JT: You’re right. Plus is seen as a place that you’re in after you have a baby and you’re trying to lose weight, or that if you’re plus-sized, you’re not trying to be there. The plus woman is not seen as someone who is embracing her body, who loves herself, who wants to be fashionable. She’s seen as someone trying to lose weight. That’s not aspirational, so why would they sell to that? And it’s not the case. And depending on what culture you’re in, fuller figures and plus sizes are seen differently and it’s embraced. 

tFS: Like with Kim Kardashian, for example, even though she’s not plus-sized, she does have a fuller figure.

JT: Yes, I think we’re also seeing a bit of a cultural shift between the old guard and the new guard. The old guard is still holding on to this notion that all women want to be a size 0, and that’s what’s appealing from a fashion perspective. And then there’s this new guard, a new wave of social media stars and bloggers who are having voices saying, “No way, we like the way we look.” And their voices are strong and their voices are powerful.

tFS: And a lot of women are listening.

JT: And a lot of companies are following as well. What we’re seeing is a lot of large companies trying to emulate or trying to get these bloggers and celebrities to sign on with them. But I also think women need to be more active and start speaking with their pocketbooks. It’s not just about saying what you want over and over and companies don’t respond. At some point, if people aren’t speaking to us, if our bodies aren’t celebrated — and this is a woman thing, not just a plus thing — and we’re not made to feel good and the images that we’re seeing aren’t positive reflections of ourselves, we need to start talking with our money. And that’s when people change. When they see money moving in one direction and they see sales going to companies who are representing their brands and the tones they’re taking with their customer, things really change. 

tFS: Right.

JT: It’s about women standing up with other women, with their girls and even young boys and saying, “I like how I feel, I feel good about who I am. I’m open to buying products, but you don’t have to make me feel horrible about myself or push a certain agenda or negative image in order to sell me a product.” You can sell me a product by celebrating me. You can sell me a product by celebrating my size, my ethnicity, my everything and I’ll still buy your mascara.

tFS: Fair point. What salesperson goes up to a customer and says they look horrible in those jeans? You simply won’t sell jeans like that.

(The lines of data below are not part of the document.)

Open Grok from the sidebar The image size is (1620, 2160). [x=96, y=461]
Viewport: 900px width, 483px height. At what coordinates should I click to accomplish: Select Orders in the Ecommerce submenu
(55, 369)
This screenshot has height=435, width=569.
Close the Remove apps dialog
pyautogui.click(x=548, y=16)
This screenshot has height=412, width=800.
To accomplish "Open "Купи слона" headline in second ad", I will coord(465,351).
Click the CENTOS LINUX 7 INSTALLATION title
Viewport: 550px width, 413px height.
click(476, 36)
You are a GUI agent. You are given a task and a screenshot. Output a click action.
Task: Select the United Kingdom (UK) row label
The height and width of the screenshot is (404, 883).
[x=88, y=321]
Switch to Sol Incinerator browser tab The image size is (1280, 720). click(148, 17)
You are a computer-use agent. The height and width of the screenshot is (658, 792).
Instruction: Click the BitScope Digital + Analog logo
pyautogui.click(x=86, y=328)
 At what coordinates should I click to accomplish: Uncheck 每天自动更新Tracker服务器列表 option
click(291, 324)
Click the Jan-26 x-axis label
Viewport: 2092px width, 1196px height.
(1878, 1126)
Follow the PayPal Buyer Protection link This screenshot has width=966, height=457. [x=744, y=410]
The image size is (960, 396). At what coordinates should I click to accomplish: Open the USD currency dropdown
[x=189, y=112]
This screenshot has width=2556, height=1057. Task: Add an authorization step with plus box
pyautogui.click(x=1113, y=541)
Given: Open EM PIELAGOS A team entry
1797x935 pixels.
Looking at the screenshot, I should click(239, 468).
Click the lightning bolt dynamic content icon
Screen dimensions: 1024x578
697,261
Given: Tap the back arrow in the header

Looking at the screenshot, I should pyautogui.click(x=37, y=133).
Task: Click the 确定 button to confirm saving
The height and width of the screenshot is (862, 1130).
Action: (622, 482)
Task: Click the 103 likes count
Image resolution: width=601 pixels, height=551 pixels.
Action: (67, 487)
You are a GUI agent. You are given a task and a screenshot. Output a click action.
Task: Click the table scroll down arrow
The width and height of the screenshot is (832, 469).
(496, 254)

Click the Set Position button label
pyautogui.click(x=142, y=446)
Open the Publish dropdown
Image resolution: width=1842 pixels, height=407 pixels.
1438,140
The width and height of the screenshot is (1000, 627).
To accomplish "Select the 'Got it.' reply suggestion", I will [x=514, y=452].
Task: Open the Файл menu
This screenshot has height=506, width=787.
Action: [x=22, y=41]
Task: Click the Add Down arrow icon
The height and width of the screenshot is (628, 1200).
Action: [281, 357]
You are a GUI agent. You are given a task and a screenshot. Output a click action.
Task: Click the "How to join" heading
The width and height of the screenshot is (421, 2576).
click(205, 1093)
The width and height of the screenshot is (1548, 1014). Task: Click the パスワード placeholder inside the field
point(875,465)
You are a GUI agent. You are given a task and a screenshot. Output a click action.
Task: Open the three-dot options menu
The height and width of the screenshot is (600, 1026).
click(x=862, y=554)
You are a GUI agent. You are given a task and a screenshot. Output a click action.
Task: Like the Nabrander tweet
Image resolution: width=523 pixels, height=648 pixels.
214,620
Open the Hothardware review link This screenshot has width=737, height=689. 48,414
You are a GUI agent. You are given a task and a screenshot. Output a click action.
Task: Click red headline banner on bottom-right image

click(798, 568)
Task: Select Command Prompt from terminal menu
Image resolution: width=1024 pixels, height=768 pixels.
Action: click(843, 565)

JT: I think things are starting to change because of articles like this, of blogs like yours, because of the landscape of media today. There are more voices and they’re free to say what they want to say. So I think in our generation, we’re going to be seeing a lot of change.

tFS: Which brands in fashion, retail or beauty do you think are doing the best job in promoting body diversity?

JT: I think Dove does that quite well with their campaigns. But besides them, as far as what’s out there, I don’t see anything quite as real and authentic as that. What I do enjoy is shopping via Etsy because I love seeing images out there being put forth by up-and-coming designers, bloggers and people like that. But I can’t say that one major mass retailer stands out to me. Although, there are some retailers who I think do a good job of engaging with their customer on social media. They don’t necessarily sell a lot of plus size, but Nasty Gal does a very good job of understanding their consumer and speaking to them. As far as plus size, Eloquii is active on social media, you can find them speaking and engaging with their customers really well and understanding what we want as women. Torrid also does a fantastic job. I think some of the larger powerhouses don’t really know how to use social media quite as well sometimes, so they’re not able to figure out what that woman wants. I love ASOS plus. I love Gabifresh also. She knows exactly how to pull pieces together and speak to the modern girl. And that’s what I mean. Now we’re getting out fashion information from individuals who are blogging.